O que você precisa pensar ao planejar a implementação da nova norma?

A nova norma de arrendamento terá um impacto significativo em quase todas as empresas. Quanto maior o seu portfólio de arrendamentos maior o efeito nos seus principais indicadores financeiros.

Os clientes com que converso já entendem que haverá mais arrendamentos no balanço em 2019. Entretanto, seus maiores desafios estão sendo: verificar qual a melhor opção de transição para sua empresa e como eles vão reunir os dados necessários para a implementação, passando por eventuais mudanças em seus sistemas contábeis.

Faça as perguntas certas

Planejar um projeto de implementação de uma nova norma contábil leva tempo e exige cuidado. Você pode iniciar utilizando as 10 perguntas que formulamos e que apresento abaixo. Elas vão ajudá-lo a ter uma ideia do tamanho do desafio pela frente.

Primeiro, questione-se: (1) Quantos arrendamentos sua empresa possui? – não subestime! Provavelmente vocês arrendam mais coisas do que você pensa; (2) Consulte e questione quais áreas mantêm as informações acerca de contratos de longo prazo de arrendamento. Busque identificar se há um repositório centralizado ou se as informações são mantidas por cada unidade de negócio.

Agora que você já sabe um pouco sobre o passado, busque (3) considerar quais novos contratos de arrendamento você irá efetuar até 2019 (data de vigência da nova norma); esta etapa será importante, para que você possa neste momento identificar e mapear oportunidades negociais. A pergunta mais comum que vejo é (4) qual o impacto da nova norma nos meus principais indicadores financeiros (por exemplo, lucro líquido, EBITDA/LAJIDA, alavancagem ou retorno sobre ativos). Ao considerar os impactos em seus indicadores, verifique, inclusive (5) se a alteração a nova norma impactará significativamente seus covenants. Há muitos contratos que preveem ajustes em função de alterações em práticas contábeis, porém nem todo mundo tomou esse cuidado ao contratar. Assim, uma conversa com seus credores pode ser necessária.

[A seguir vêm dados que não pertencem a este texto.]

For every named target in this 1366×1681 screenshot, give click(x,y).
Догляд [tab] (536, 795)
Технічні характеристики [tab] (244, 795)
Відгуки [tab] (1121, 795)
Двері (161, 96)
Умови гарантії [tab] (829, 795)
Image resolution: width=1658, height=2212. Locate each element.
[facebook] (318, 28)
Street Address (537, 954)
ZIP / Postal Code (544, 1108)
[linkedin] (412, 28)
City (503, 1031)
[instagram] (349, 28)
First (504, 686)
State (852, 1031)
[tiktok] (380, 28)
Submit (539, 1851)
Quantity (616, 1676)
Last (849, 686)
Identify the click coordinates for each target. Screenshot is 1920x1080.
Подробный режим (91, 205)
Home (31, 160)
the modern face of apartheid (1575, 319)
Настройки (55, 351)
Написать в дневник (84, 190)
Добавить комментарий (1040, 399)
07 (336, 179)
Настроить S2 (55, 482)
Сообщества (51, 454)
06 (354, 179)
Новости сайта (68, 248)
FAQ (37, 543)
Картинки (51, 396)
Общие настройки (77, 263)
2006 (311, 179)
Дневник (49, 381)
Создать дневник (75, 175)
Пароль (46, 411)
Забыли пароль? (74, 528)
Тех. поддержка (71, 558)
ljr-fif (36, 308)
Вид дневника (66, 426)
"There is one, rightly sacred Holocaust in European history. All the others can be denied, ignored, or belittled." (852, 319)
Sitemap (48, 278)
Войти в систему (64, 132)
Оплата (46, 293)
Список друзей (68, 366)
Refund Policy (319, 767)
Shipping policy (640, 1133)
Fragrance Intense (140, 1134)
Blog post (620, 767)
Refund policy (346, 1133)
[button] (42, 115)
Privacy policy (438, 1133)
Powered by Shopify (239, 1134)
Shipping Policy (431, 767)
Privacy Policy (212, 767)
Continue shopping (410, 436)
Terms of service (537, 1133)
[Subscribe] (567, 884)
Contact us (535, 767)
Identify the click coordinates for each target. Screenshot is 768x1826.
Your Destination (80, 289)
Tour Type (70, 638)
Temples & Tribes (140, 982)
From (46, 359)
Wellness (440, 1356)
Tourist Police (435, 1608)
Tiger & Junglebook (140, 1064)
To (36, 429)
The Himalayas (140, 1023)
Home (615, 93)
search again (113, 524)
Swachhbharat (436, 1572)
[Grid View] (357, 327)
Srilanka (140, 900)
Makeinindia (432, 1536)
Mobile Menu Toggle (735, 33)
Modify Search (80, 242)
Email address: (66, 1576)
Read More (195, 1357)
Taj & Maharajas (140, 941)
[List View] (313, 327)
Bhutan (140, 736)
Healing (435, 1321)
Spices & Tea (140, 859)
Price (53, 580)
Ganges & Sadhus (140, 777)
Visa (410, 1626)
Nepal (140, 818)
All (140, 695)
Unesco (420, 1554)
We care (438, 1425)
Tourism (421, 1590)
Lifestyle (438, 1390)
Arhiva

Então comece a se preparar e considerar: (6) qual o método de transição que irá adotar? Sua empresa irá adotar o método retrospectivo, que demandará mais preparação; ou o método prospectivo, que será menos custoso porém diminuirá a comparabilidade das informações financeiras de sua empresa? Há, inclusive, (7) isenções opcionais que podem ser consideradas na adoção da nova norma, como a de contratos de curto prazo e de baixo valor. Estas isenções podem diminuir os custos da adoção e irão poupar tempo!

Assim, reconsidere e se prepare até a adoção, verificando:

(8) seus arrendamentos operacionais estão atualmente divulgados nas demonstrações financeiras em sua totalidade e com precisão? Não tenha surpresas ruins quando adotar a nova norma;

(9) como será sua divulgação sobre a adoção da IFRS 16 ao longo de 2017 e 2018? Seu regulador e investidores esperam ser adequadamente informados;

(10) quem está à frente, e envolvido, no seu projeto de implementação da nova norma? Se você não sabe, provavelmente deveria ser você! 

E ai, como você se saiu? Se conseguiu responder ao menos 5 das perguntas
acima, você está no caminho certo. Se não, preocupe-se e mãos à obra.

Enfrentar cada uma dessas perguntas agora será um primeiro passo, mas há
outras coisas que você precisa considerar.

Não subestime o tamanho do esforço

Muito antes de 2019 você vai ter que se familiarizar com o conteúdo de seus
contratos de arrendamento. Não há outra maneira de encontrar os dados que você precisa para fazer os cálculos necessários. E você vai gastar muito tempo verificando aquilo que foi efetivamente contratado e considerando as estimativas necessárias em seus cálculos.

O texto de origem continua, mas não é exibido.